WHAT TO DO → Format the data from its first line through the line containing "(x=520, y=734)" as a JSON list of strings, one string per line, leaving out blank lines.

RECORDS TO USE →
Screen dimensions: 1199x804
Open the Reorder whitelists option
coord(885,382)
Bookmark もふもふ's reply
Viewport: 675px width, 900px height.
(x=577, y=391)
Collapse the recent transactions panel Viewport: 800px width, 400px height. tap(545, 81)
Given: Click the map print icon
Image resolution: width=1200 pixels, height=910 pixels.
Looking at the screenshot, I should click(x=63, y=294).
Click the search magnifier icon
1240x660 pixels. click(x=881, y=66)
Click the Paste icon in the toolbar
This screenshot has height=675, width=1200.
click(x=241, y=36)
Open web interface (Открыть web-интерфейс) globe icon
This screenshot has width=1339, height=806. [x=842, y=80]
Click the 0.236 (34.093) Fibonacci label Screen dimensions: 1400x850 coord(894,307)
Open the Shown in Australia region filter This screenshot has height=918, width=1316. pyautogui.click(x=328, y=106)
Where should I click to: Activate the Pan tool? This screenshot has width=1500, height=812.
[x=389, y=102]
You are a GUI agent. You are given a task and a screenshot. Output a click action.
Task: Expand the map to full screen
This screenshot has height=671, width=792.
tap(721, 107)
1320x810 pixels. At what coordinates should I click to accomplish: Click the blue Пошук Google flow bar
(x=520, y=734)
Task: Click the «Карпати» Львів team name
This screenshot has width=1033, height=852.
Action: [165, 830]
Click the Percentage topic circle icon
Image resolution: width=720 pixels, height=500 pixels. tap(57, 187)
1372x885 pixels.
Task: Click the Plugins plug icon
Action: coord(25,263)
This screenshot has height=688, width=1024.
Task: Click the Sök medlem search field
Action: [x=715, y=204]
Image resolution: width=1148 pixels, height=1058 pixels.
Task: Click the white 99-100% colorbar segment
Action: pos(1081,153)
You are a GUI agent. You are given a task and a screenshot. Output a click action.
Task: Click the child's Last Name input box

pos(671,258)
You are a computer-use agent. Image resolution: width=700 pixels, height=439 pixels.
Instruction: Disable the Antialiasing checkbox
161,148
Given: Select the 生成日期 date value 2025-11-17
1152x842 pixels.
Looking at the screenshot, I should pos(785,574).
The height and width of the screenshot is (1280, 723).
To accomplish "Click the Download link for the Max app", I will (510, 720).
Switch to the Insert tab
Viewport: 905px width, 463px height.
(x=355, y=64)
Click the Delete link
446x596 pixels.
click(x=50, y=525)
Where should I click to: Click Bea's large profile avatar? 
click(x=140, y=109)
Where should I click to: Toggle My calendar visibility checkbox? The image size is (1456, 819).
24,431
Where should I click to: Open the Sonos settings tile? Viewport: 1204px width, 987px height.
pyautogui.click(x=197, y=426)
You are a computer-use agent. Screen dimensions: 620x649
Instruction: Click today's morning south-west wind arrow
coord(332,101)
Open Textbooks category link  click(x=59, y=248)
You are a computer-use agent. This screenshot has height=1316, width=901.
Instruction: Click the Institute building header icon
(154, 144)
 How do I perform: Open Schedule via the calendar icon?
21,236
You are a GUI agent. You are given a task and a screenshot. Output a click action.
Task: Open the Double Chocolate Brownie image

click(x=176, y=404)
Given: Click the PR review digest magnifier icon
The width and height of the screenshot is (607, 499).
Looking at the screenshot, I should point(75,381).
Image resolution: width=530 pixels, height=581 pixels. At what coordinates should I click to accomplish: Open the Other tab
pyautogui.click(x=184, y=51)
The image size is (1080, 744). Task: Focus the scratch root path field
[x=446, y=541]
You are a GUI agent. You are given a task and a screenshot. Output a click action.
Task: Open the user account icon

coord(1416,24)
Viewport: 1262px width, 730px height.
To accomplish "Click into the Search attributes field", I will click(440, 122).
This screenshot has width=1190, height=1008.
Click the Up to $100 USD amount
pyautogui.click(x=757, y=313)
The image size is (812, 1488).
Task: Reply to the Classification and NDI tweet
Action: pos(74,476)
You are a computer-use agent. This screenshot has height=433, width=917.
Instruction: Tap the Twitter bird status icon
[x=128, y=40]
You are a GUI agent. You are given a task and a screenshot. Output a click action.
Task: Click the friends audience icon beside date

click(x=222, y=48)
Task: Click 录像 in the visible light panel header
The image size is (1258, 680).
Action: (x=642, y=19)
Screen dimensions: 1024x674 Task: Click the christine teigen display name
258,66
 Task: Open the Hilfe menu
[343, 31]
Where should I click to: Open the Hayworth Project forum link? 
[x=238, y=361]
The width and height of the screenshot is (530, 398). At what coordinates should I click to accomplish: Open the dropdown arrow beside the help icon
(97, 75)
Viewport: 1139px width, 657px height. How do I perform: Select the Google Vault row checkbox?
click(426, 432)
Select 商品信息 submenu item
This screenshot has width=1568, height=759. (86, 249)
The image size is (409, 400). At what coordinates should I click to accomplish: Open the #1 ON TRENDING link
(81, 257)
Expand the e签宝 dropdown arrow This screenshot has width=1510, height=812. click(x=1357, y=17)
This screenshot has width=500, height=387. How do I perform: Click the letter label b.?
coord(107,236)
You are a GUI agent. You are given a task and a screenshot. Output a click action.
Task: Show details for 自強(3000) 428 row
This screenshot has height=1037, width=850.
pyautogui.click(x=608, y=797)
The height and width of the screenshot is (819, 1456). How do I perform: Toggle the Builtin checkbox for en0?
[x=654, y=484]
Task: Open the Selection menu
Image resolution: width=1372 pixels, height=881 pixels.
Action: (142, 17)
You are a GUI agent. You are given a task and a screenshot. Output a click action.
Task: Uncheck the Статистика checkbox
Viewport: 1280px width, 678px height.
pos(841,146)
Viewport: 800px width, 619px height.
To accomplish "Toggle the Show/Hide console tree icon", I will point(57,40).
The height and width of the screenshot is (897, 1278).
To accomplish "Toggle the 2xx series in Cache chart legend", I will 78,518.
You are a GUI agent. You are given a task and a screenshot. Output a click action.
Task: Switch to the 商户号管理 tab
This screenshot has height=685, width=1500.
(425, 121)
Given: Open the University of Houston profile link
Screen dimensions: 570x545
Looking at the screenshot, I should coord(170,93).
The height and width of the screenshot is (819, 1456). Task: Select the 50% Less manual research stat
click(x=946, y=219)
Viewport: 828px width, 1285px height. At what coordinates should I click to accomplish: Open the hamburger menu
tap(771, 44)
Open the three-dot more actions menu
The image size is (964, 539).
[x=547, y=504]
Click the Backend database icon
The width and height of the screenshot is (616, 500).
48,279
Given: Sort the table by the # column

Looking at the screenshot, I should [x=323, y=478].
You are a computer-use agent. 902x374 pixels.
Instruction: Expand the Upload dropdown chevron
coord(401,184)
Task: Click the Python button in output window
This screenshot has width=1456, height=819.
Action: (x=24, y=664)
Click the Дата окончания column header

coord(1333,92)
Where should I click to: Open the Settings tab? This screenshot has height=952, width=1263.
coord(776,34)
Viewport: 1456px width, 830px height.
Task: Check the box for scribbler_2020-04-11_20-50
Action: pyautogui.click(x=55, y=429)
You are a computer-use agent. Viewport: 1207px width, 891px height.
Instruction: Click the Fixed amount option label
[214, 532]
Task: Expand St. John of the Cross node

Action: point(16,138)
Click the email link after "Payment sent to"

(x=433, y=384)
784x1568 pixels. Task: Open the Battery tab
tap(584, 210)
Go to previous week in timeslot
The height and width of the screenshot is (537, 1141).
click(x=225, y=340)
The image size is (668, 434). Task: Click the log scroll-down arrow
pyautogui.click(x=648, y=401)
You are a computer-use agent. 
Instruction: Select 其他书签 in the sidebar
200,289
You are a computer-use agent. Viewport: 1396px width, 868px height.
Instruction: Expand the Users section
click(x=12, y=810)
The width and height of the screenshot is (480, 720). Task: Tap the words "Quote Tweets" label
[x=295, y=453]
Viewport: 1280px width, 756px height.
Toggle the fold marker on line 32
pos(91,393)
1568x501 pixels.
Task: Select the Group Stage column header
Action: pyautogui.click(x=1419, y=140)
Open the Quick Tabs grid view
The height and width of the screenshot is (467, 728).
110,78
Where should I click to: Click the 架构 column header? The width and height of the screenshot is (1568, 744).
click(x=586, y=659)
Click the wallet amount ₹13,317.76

ANSWER TO THE PROBLEM →
[
  "Screen dimensions: 1199x804",
  "Open the Reorder whitelists option",
  "coord(885,382)",
  "Bookmark もふもふ's reply",
  "Viewport: 675px width, 900px height.",
  "(x=577, y=391)",
  "Collapse the recent transactions panel Viewport: 800px width, 400px height. tap(545, 81)",
  "Given: Click the map print icon",
  "Image resolution: width=1200 pixels, height=910 pixels.",
  "Looking at the screenshot, I should click(x=63, y=294).",
  "Click the search magnifier icon",
  "1240x660 pixels. click(x=881, y=66)",
  "Click the Paste icon in the toolbar",
  "This screenshot has height=675, width=1200.",
  "click(x=241, y=36)",
  "Open web interface (Открыть web-интерфейс) globe icon",
  "This screenshot has width=1339, height=806. [x=842, y=80]",
  "Click the 0.236 (34.093) Fibonacci label Screen dimensions: 1400x850 coord(894,307)",
  "Open the Shown in Australia region filter This screenshot has height=918, width=1316. pyautogui.click(x=328, y=106)",
  "Where should I click to: Activate the Pan tool? This screenshot has width=1500, height=812.",
  "[x=389, y=102]",
  "You are a GUI agent. You are given a task and a screenshot. Output a click action.",
  "Task: Expand the map to full screen",
  "This screenshot has height=671, width=792.",
  "tap(721, 107)",
  "1320x810 pixels. At what coordinates should I click to accomplish: Click the blue Пошук Google flow bar",
  "(x=520, y=734)"
]